Rows showing where targets appear

────────────────────

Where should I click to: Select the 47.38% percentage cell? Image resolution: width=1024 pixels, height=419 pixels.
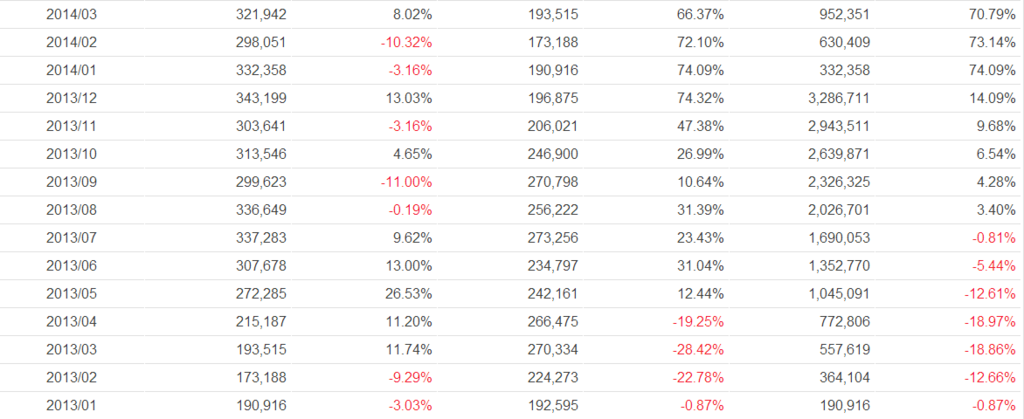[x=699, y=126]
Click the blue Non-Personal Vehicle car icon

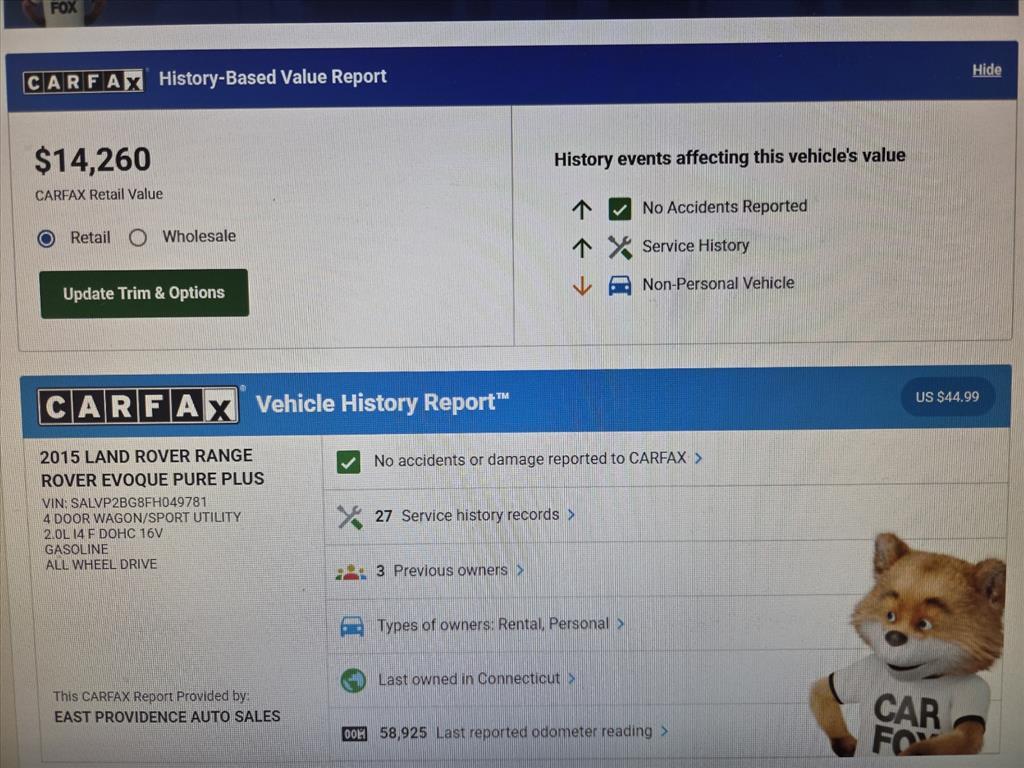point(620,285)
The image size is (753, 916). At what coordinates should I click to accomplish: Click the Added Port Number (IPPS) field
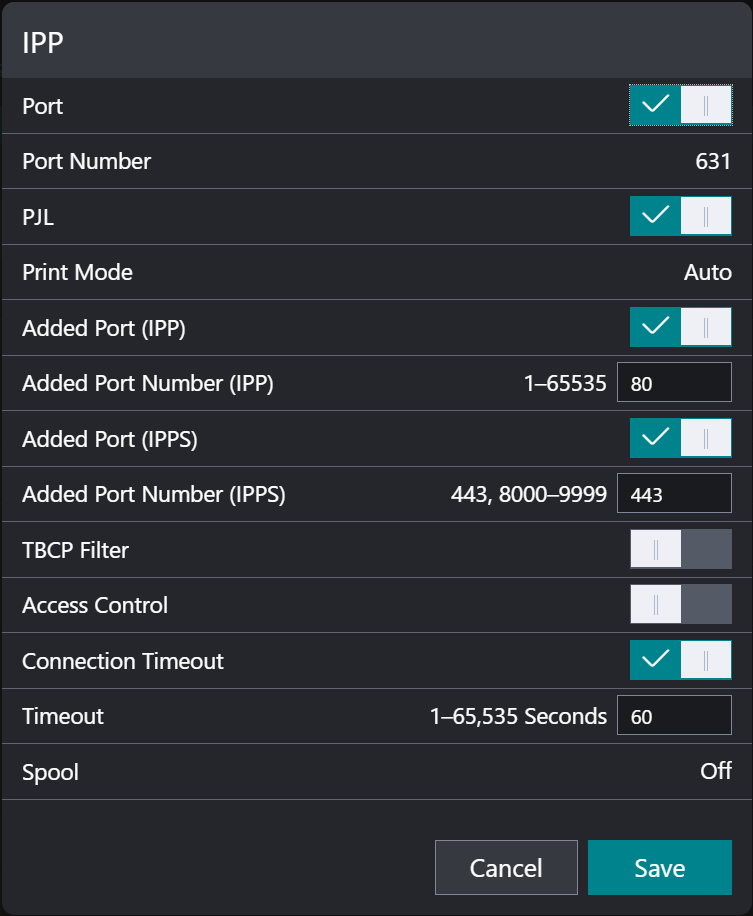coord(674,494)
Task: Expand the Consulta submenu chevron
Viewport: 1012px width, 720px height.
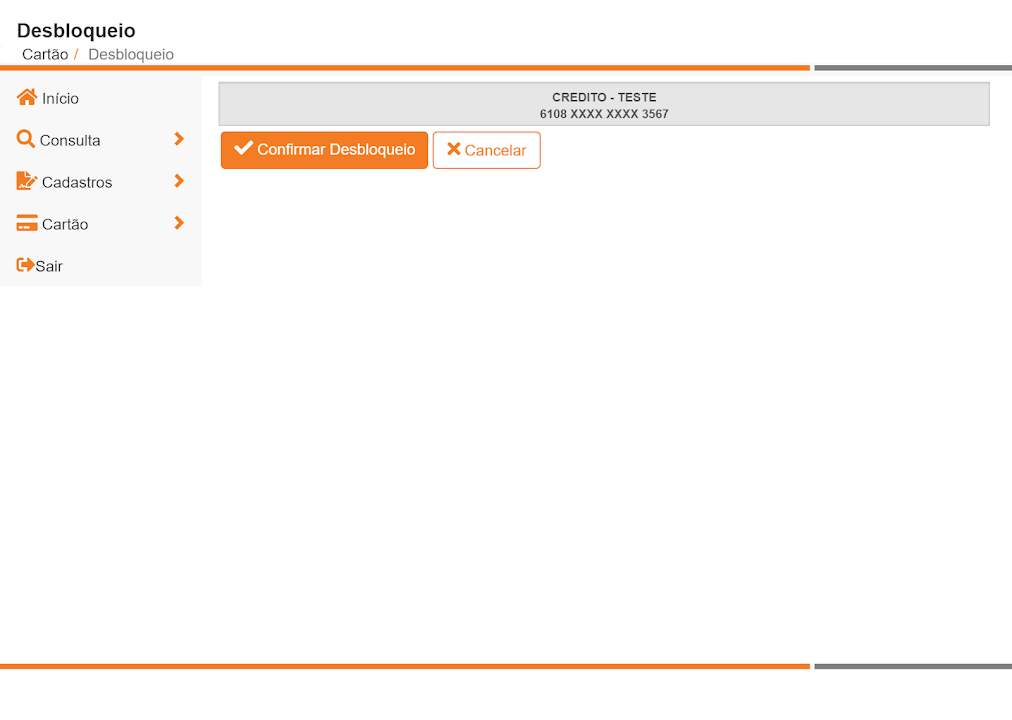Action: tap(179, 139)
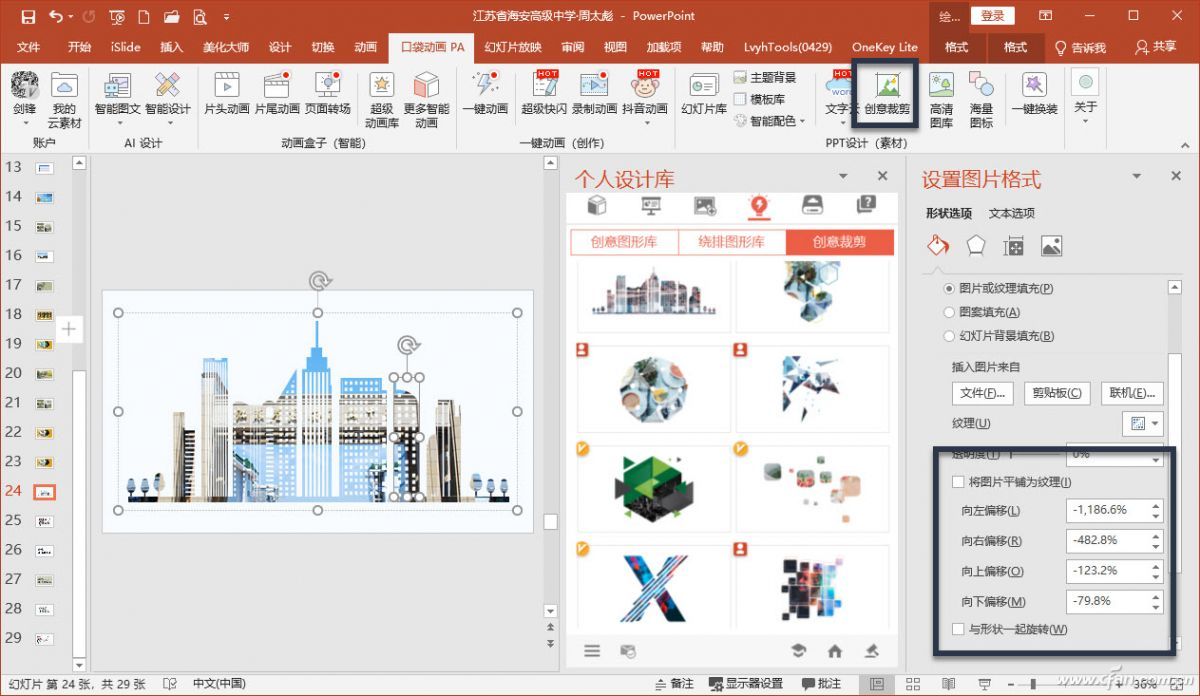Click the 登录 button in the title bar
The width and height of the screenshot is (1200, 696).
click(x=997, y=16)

────────────────────

Written problem — Please reproduce the records verbatim, beginning at the line that contains "The image size" and continuing through the end of the records, and leave the pictures out of your answer.

Exercise result —
The image size is (753, 916). At what coordinates should I click to accomplish: Click the Added Port Number (IPPS) field
coord(674,494)
Task: Expand the Consulta submenu chevron
Viewport: 1012px width, 720px height.
Action: tap(179, 139)
Click the 登录 button in the title bar
The width and height of the screenshot is (1200, 696).
click(x=997, y=16)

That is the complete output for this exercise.